From the line that contains "Screen dimensions: 248x161" to the final line below, both included, print each line exactly and skip the pictures.

*** Opening of Available data ***

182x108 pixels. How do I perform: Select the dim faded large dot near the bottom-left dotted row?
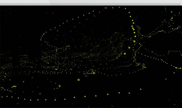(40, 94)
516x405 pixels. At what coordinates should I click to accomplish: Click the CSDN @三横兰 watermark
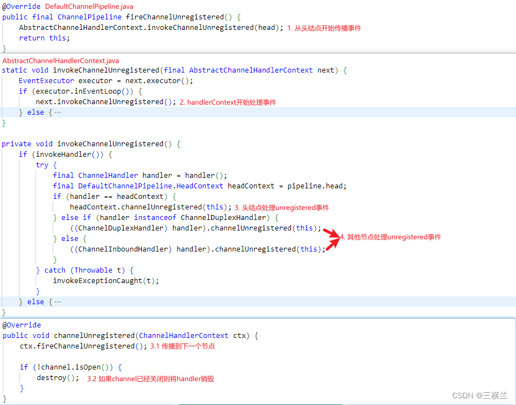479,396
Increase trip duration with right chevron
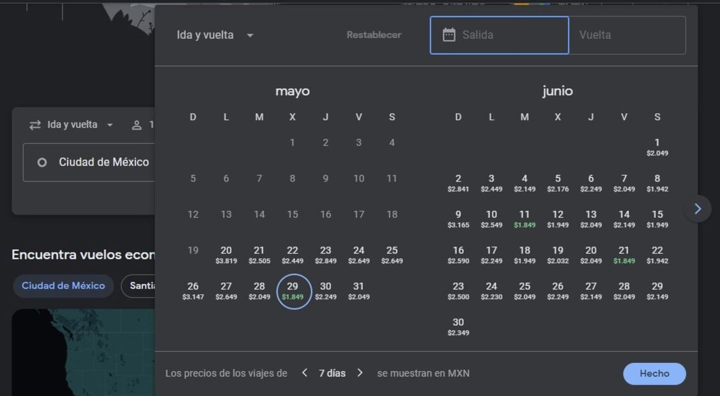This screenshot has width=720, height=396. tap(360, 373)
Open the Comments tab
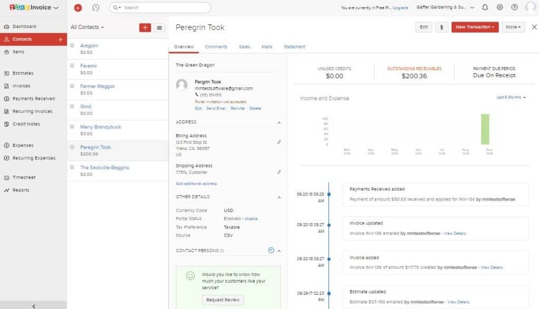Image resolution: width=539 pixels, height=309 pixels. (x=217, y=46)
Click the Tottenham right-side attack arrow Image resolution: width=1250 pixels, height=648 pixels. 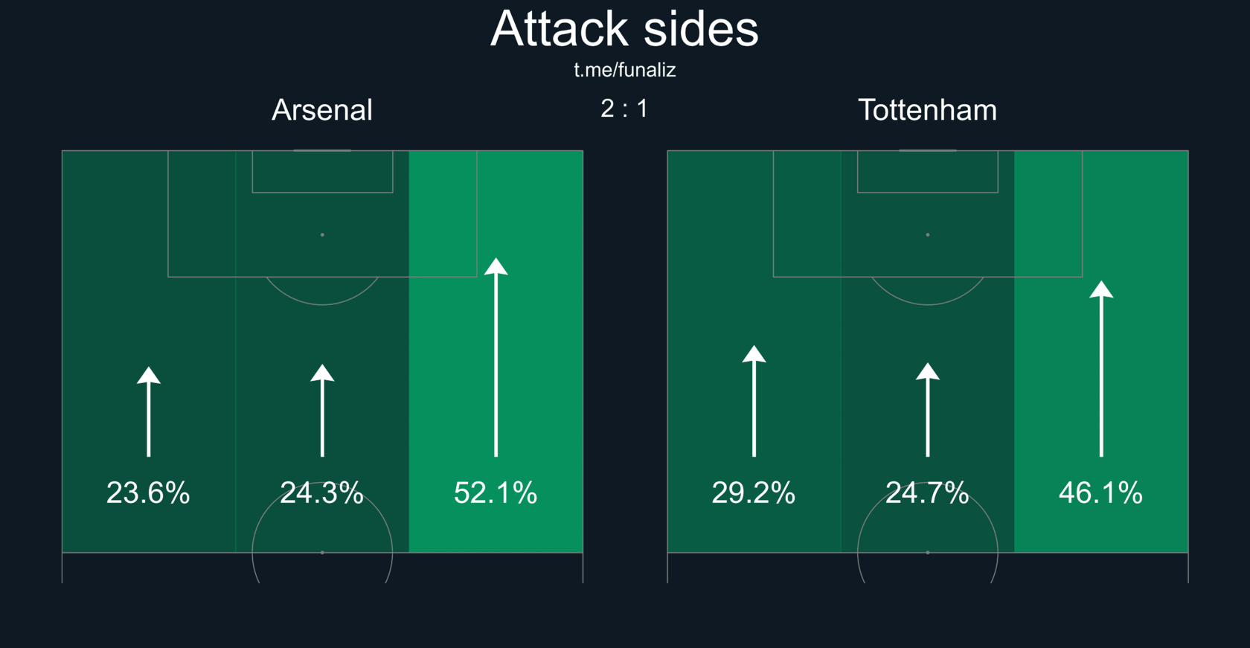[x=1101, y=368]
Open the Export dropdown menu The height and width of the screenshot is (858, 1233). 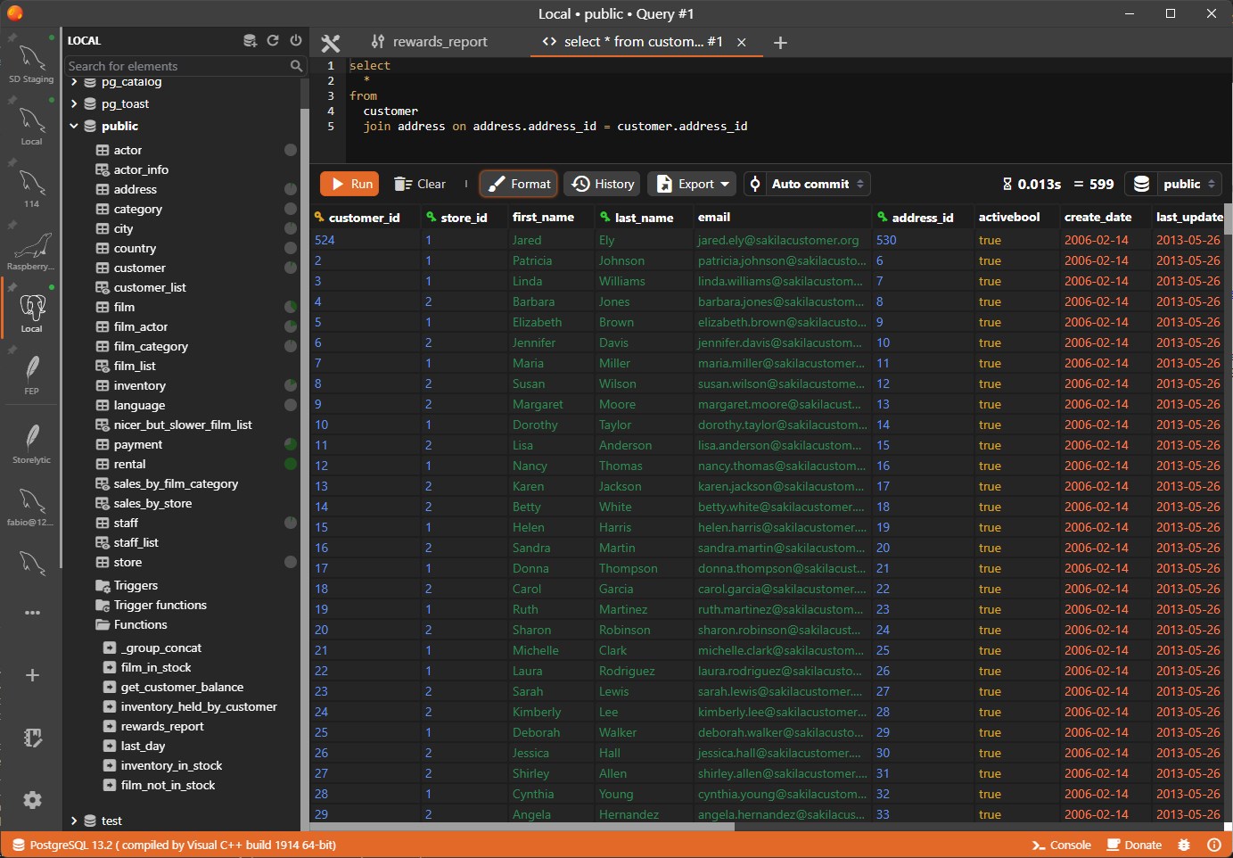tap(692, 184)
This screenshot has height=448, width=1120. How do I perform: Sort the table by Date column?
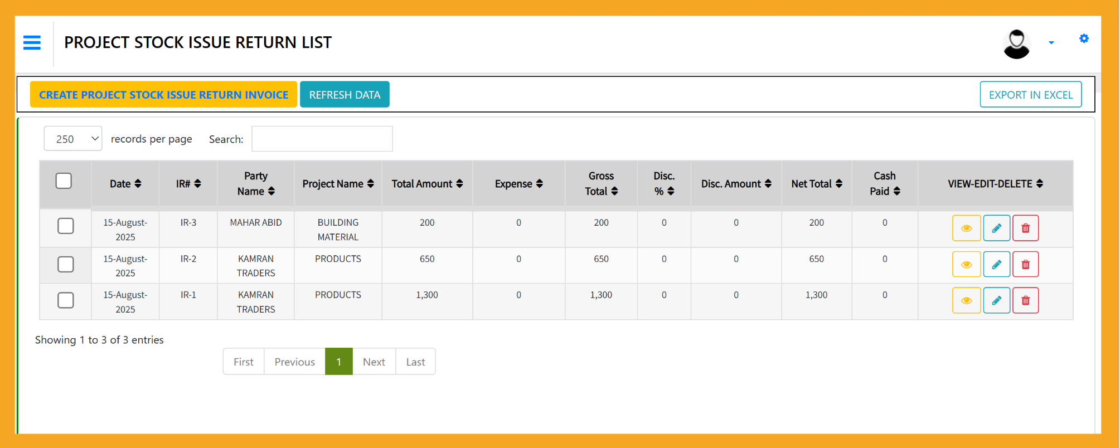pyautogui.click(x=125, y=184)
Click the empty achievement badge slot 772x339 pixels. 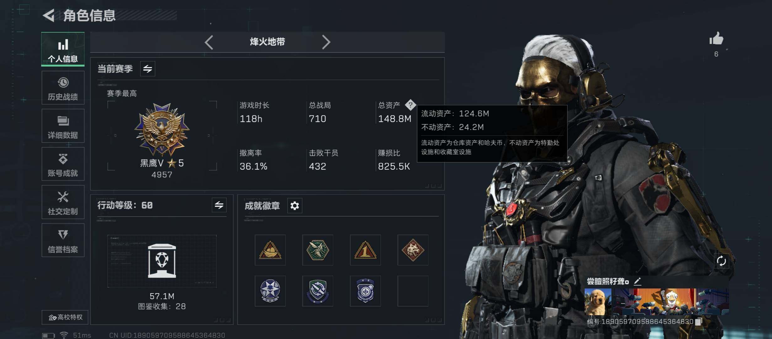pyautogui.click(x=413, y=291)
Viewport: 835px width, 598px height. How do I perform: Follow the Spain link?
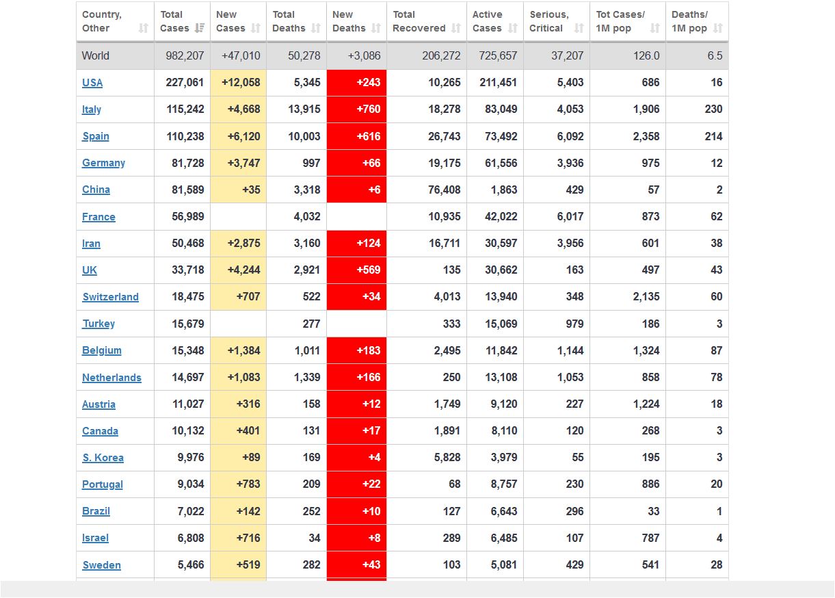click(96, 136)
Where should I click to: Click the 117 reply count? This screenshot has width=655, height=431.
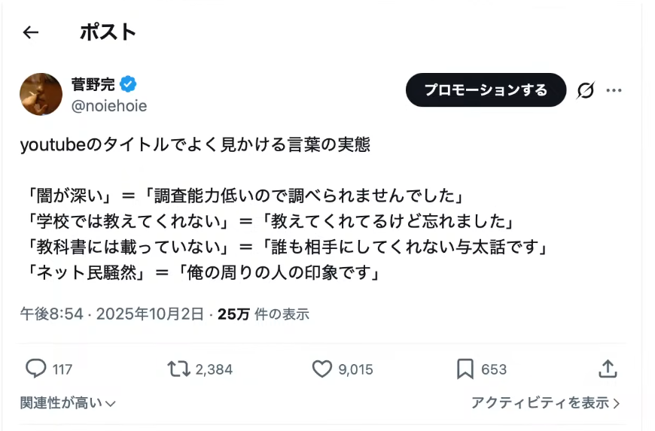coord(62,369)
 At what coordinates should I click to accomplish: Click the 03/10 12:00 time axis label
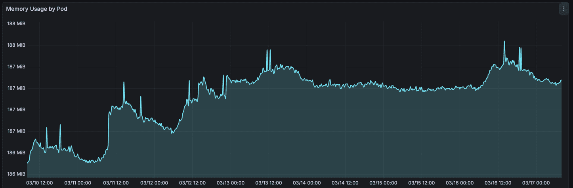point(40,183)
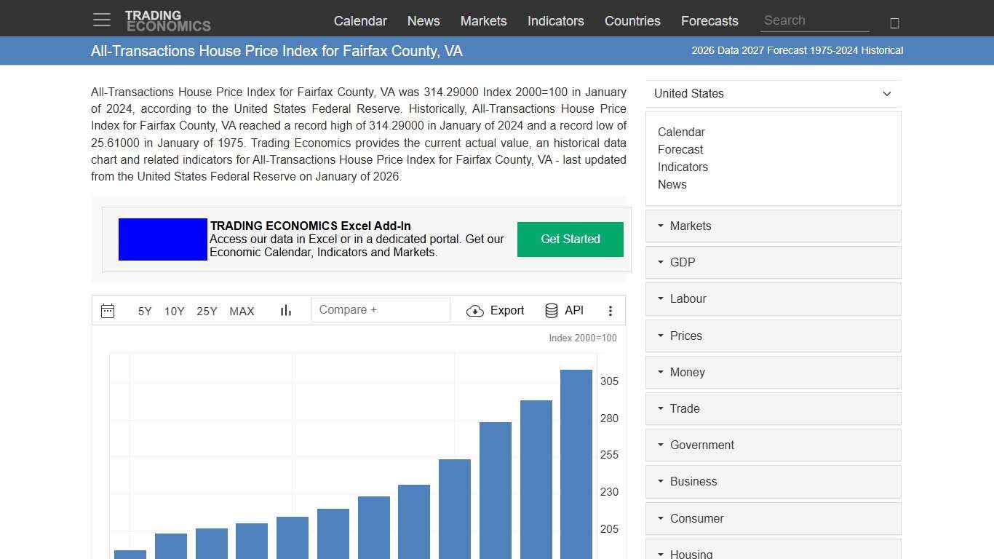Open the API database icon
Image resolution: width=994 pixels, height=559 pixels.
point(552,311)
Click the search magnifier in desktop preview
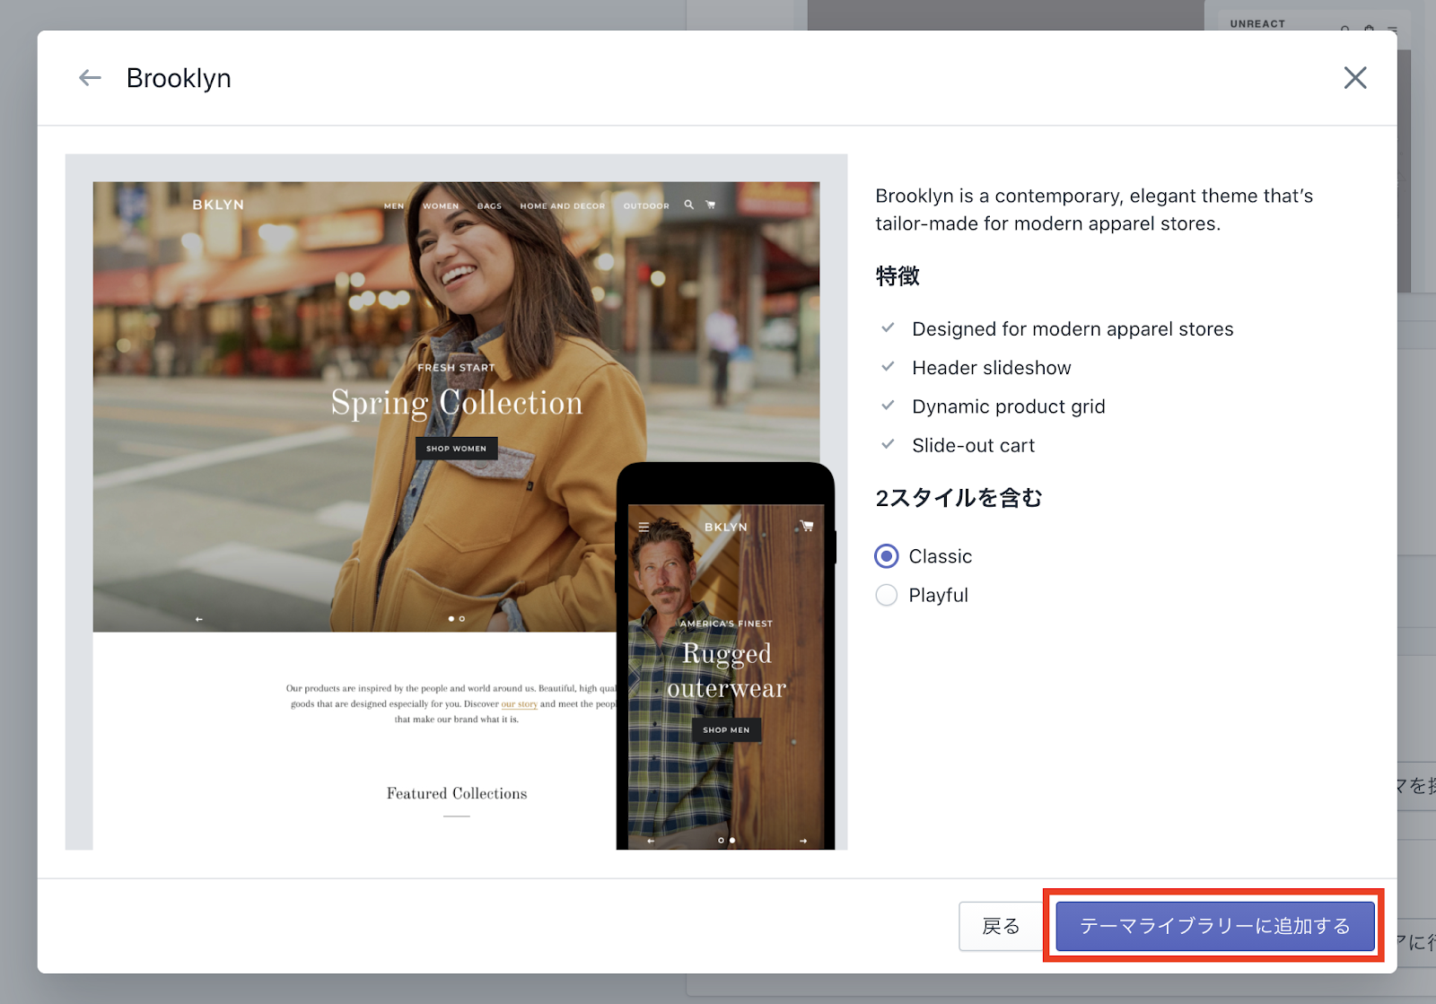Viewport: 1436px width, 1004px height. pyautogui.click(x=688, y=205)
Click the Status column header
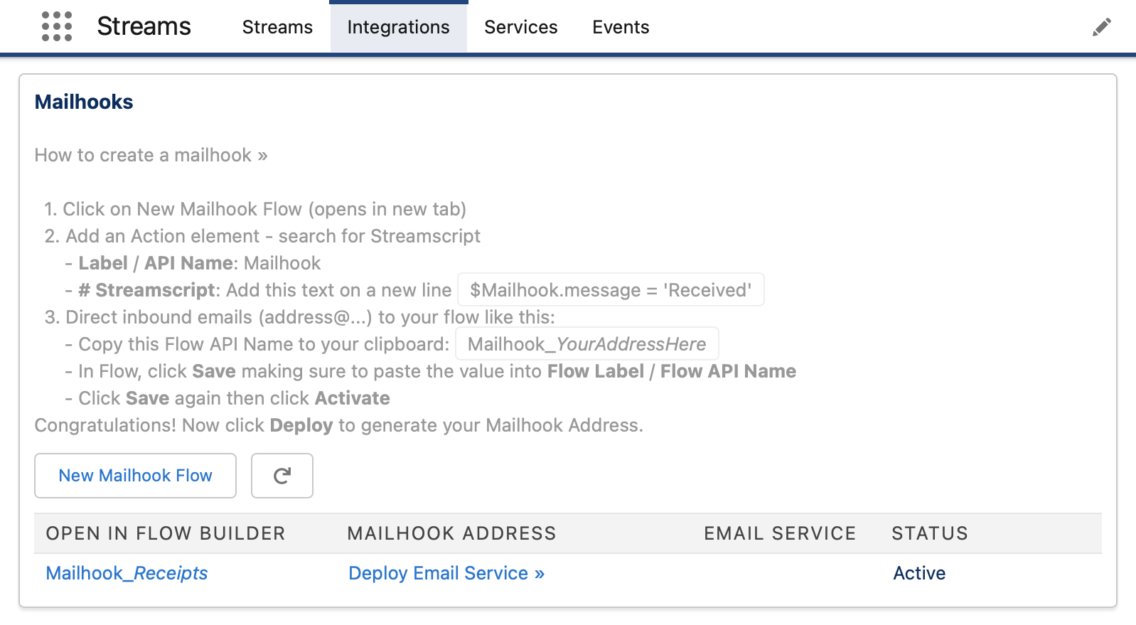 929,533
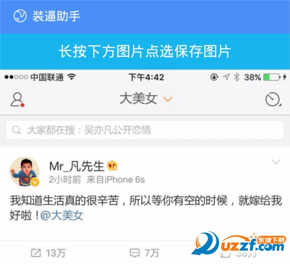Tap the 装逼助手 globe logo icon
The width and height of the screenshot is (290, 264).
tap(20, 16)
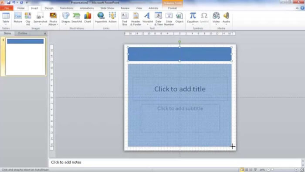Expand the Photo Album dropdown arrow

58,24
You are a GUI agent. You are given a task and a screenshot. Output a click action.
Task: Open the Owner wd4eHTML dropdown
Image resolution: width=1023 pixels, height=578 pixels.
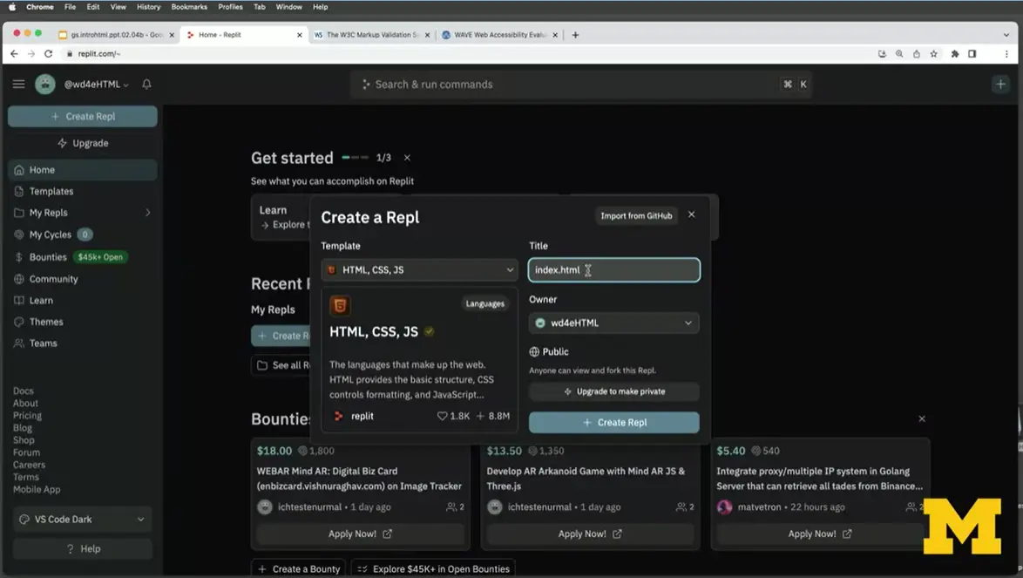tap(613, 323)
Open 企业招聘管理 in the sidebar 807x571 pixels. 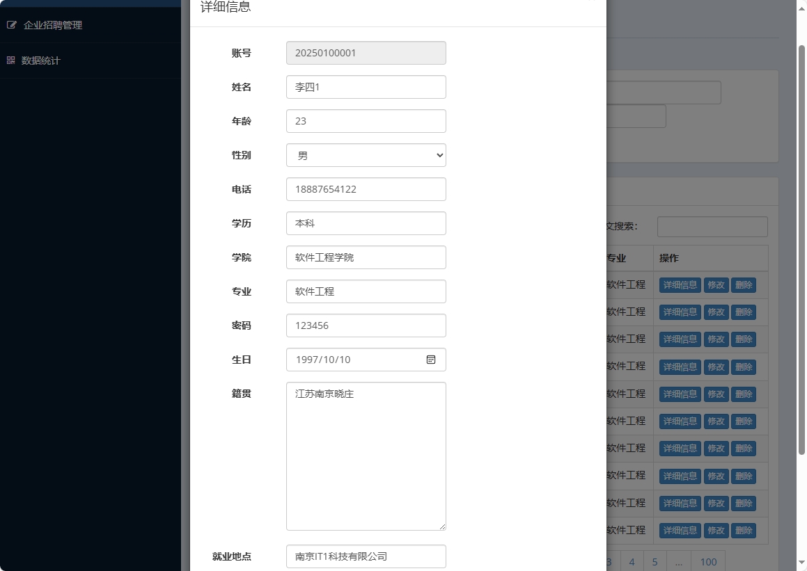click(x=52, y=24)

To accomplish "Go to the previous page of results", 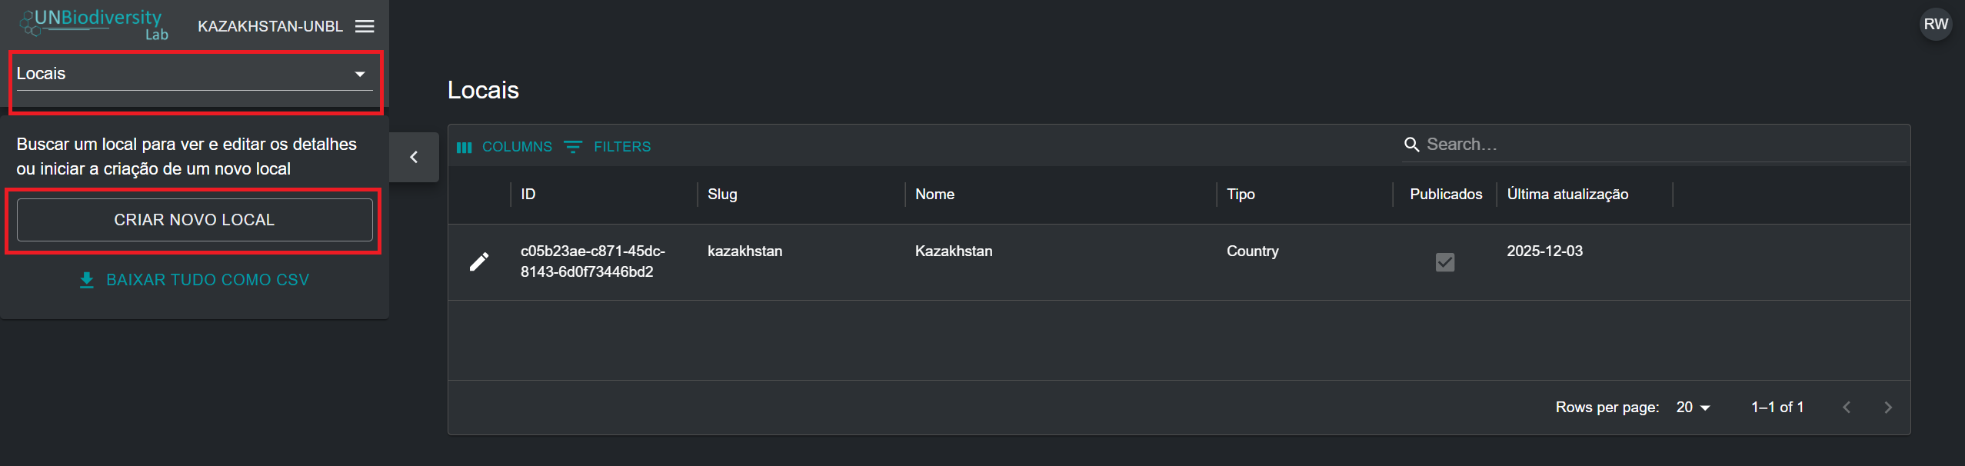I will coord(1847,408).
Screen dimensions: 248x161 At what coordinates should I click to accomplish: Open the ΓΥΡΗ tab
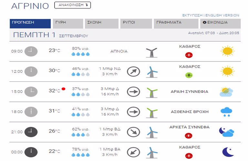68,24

*** Close of Available data ***

- _Written solution_:
Screen dimensions: 248x161 At what coordinates should I click to accomplish: Open the ΓΥΡΗ tab
68,24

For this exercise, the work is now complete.